▶ _Brief_
In the excerpt below about the company's insolvency, what amount did Magowan owe for stock?

▶ _Document excerpt_

The exact insistence is that there is nothing in the case to show that at this time this sum of money was not collectible from Magowan, and that if such part of it was collectible as would make the assets of a value equal to the value of the property, then the company could not be regarded as insolvent.
To understand the condition of this company and the relation of Magowan to it, it is necessary to recall that the present receiver is the second officer that has been appointed for this corporation.
On August 3d, 1895, it was put in the hands of a receiver as an insolvent corporation. Subsequently the consent of the great body of its creditors was obtained to an extension. Under an arrangement entered into between the officers of the corporation, or, I may say, the officer of the corporation (for Magowan was the only one who figured in it) and its creditors, four extension notes were to be given to each of the several creditors of the company, with the exception of the Trenton Rubber Company and a few creditors who were paid in cash, and one other who received neither notes nor cash. Four notes were given to each of the creditors, each note for one-quarter of his debts. The notes were dated September 26th, 1895, payable at six, twelve, eighteen and twenty-four months respectively. Under this arrangement the consent of the creditors was obtained for the discharge of the receiver and the resumption of the property by the corporation.
The first installment of these notes matured on March 29th, 1896, and the company was unable to pay. It then, through Magowan, proposed to secure the creditors by issuing bonds, to be taken by the creditors instead of the notes, the bonds to *183be secured by a mortgage. A large majority of the creditors accepted the proposal and bonds were issued to them. Some of the creditors refused to accept them, and of those, some were paid and others retained their old notes. The mortgage executed to secure these bonds is the one now in question.
The company, therefore, had been taken out of the hands of the receiver by giving extension notes to the great body of its creditors, amounting to $141,000. This volume of debt was not extinguished at the time, but its payment was spread over a period of two years. The affairs of the company, it is apparent to my mind, were in such straits that if they had been then-wound up the creditors- could not have hoped to realize the amount of their debts. They therefore preferred to give an extension, in the hope that the future business of the company might enable it to pay all, or if not all still a greater part, of the debts than could be realized by a sale of the plant at that time.
The company continued its business for some months longer, until the first installment of notes matured. As already remarked, it could not pay them. Magowan owed $90,000 for stock and had owed it at the time the first receiver was appointed. None of this was paid in at either of the company’s critical financial periods. It has, in fact, remained unpaid from the time of the organization of the corporation. Mr. Servis says that it was impossible to get Magowan to pay any money into the concern. Then came the proposition to secure the extension-note creditors by the mortgage. The extension of the mortgage staved off the collapse of the corporation until April, 1897, when it went into the hands of the present receiver.
It is to my mind entirely obvious that in May, 1896, the company was insolvent. The valuation of the property of this corporation, taken at different times, coupled with the fact that the sum realized from its subsequent sale was less than one-half its valuation, displays, clearly, that it was not possible to realize enough to pay its debts.

▶ _Material provided_
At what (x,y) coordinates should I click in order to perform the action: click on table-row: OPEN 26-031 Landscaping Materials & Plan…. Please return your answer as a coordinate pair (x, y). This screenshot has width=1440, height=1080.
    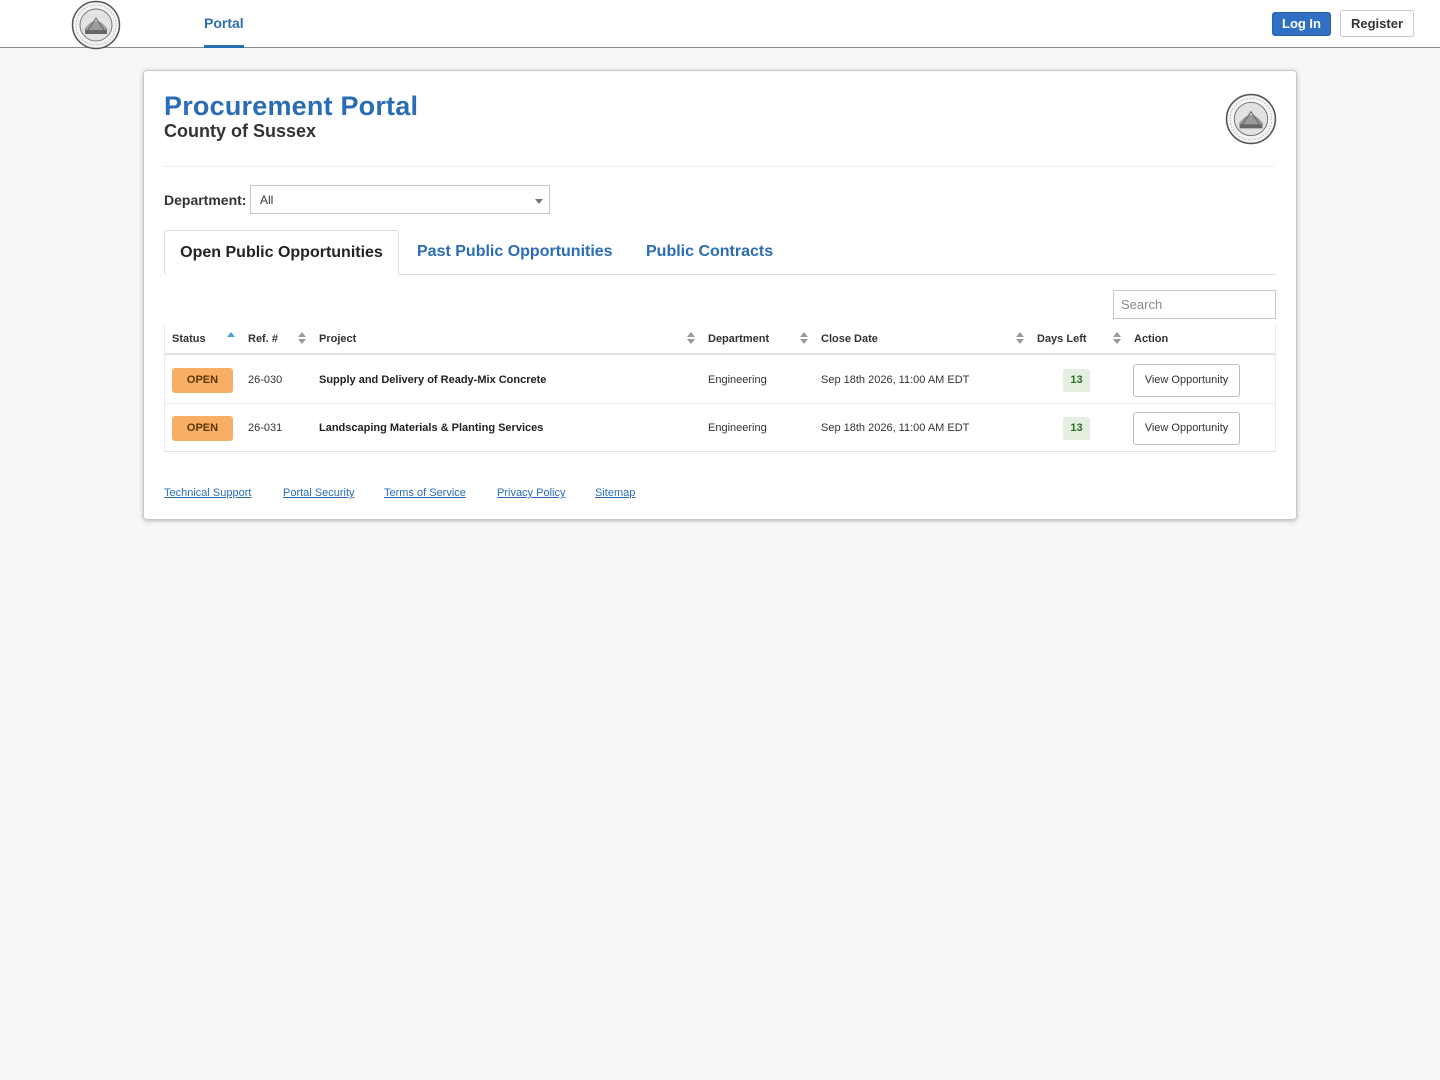
    Looking at the image, I should click on (720, 428).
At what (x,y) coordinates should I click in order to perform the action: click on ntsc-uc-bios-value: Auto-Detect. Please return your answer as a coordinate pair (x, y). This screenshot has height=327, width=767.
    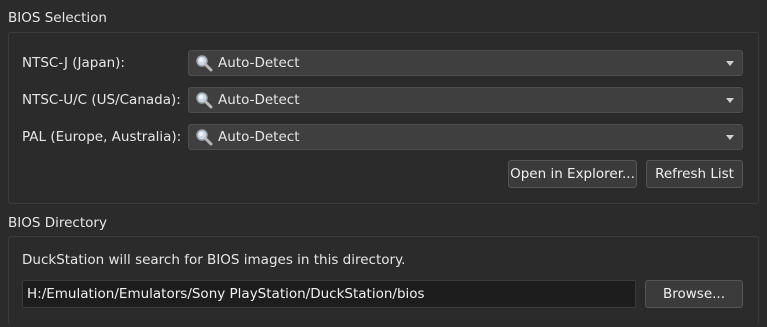
    Looking at the image, I should click on (259, 100).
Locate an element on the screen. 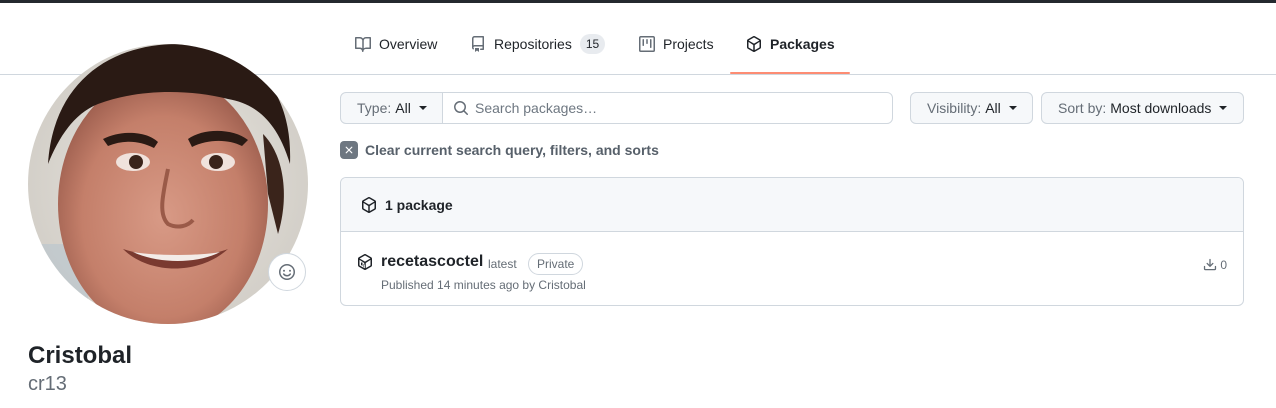 The image size is (1276, 408). tab-overview-label: Overview is located at coordinates (408, 44).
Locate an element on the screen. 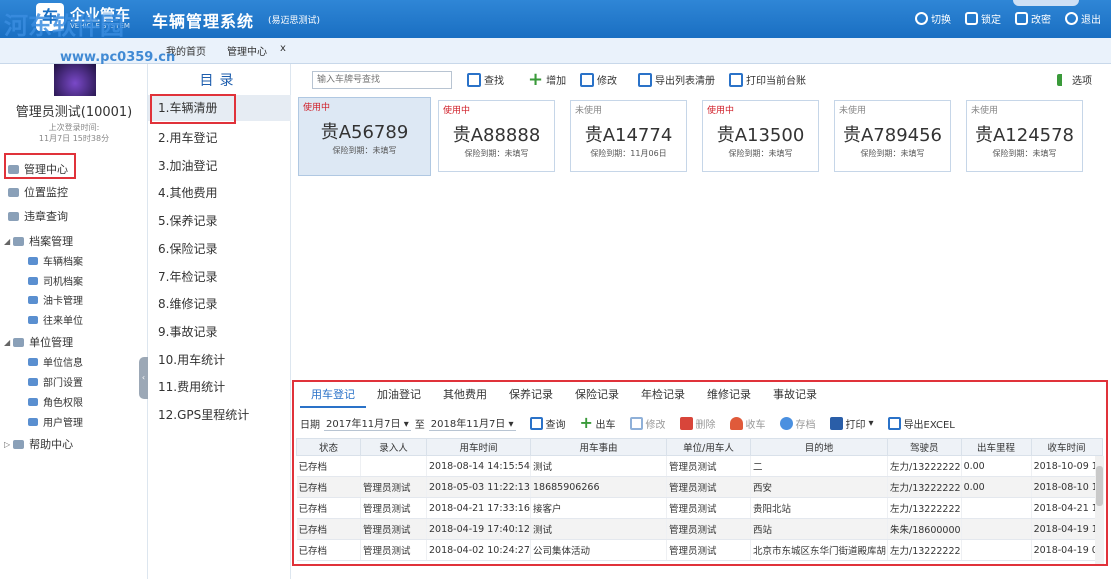  options-button: 选项 is located at coordinates (1074, 80).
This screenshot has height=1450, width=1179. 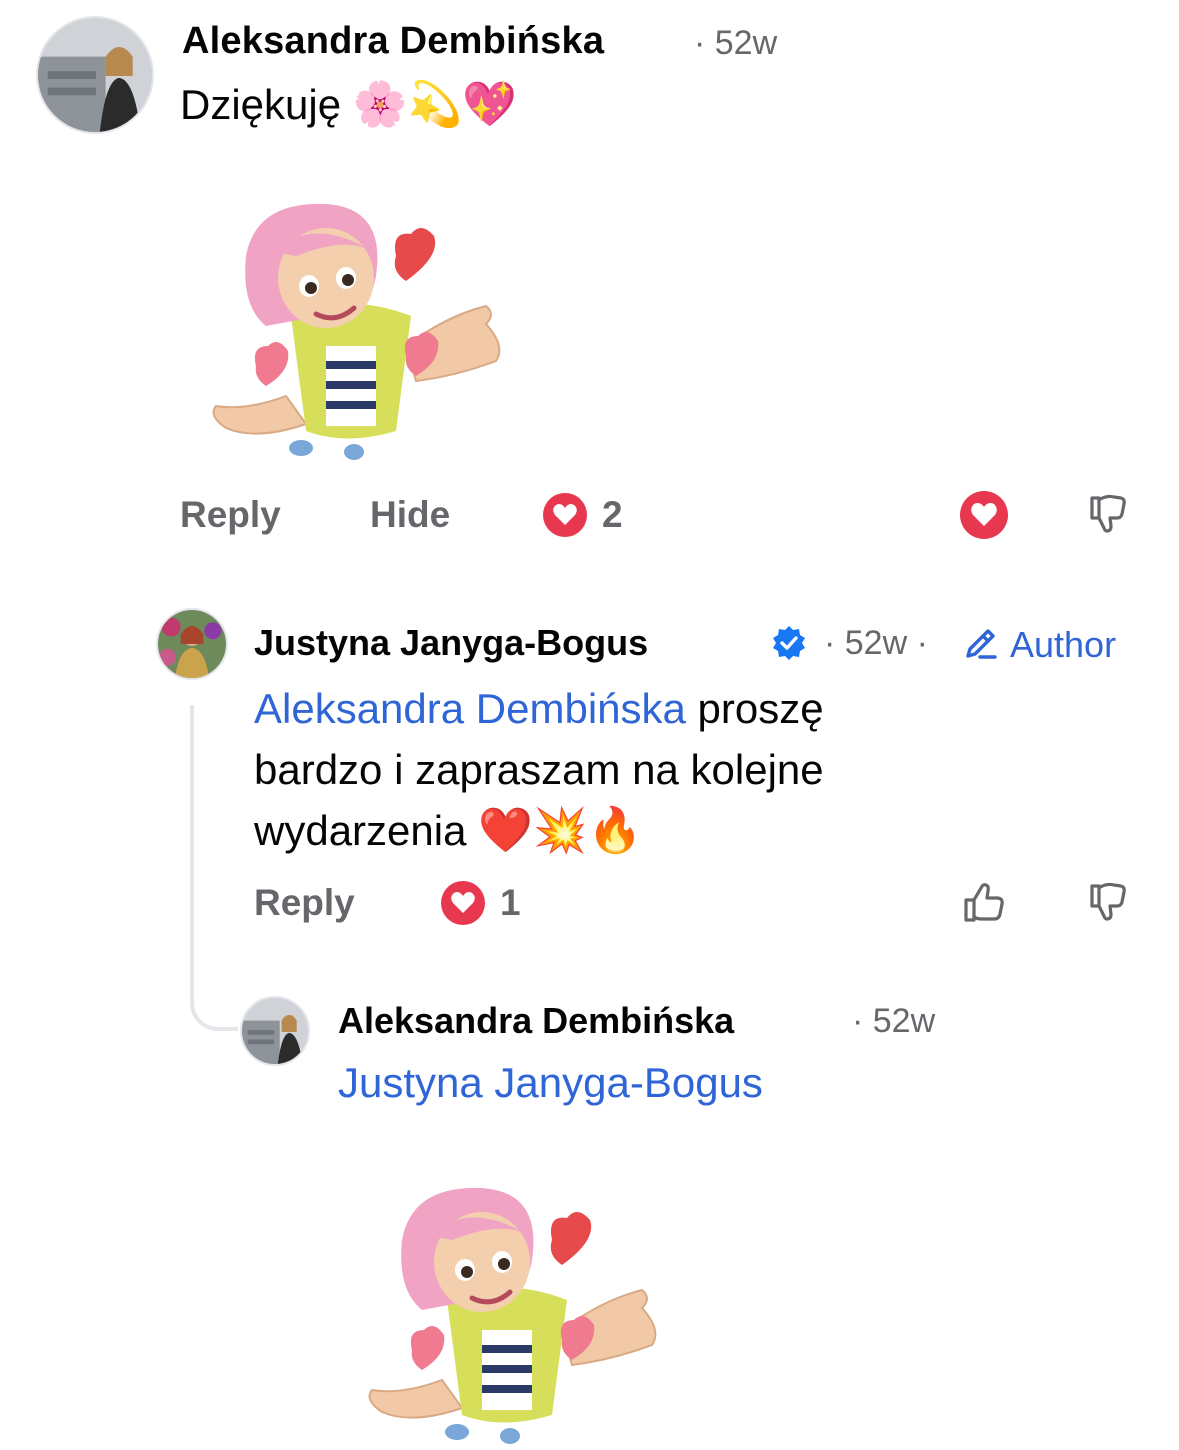 What do you see at coordinates (876, 644) in the screenshot?
I see `comment-timestamp: · 52w ·` at bounding box center [876, 644].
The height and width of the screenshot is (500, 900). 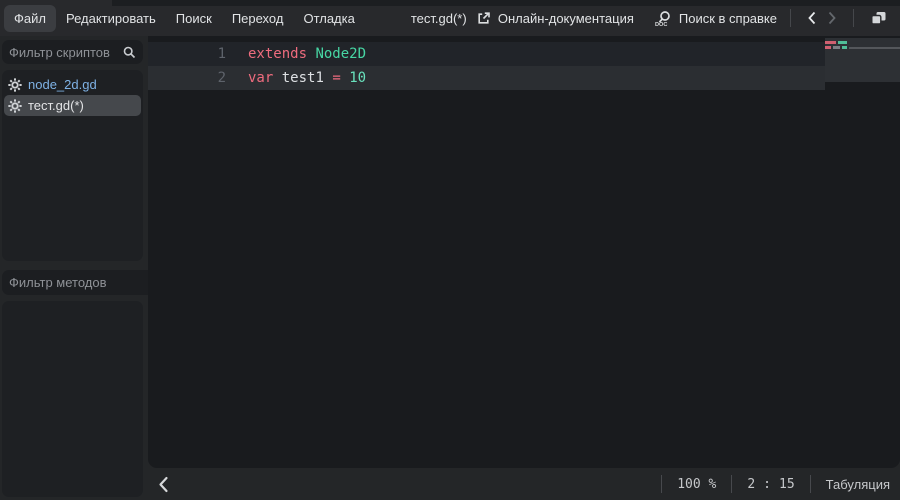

▶ _Response for this exercise_
$90,000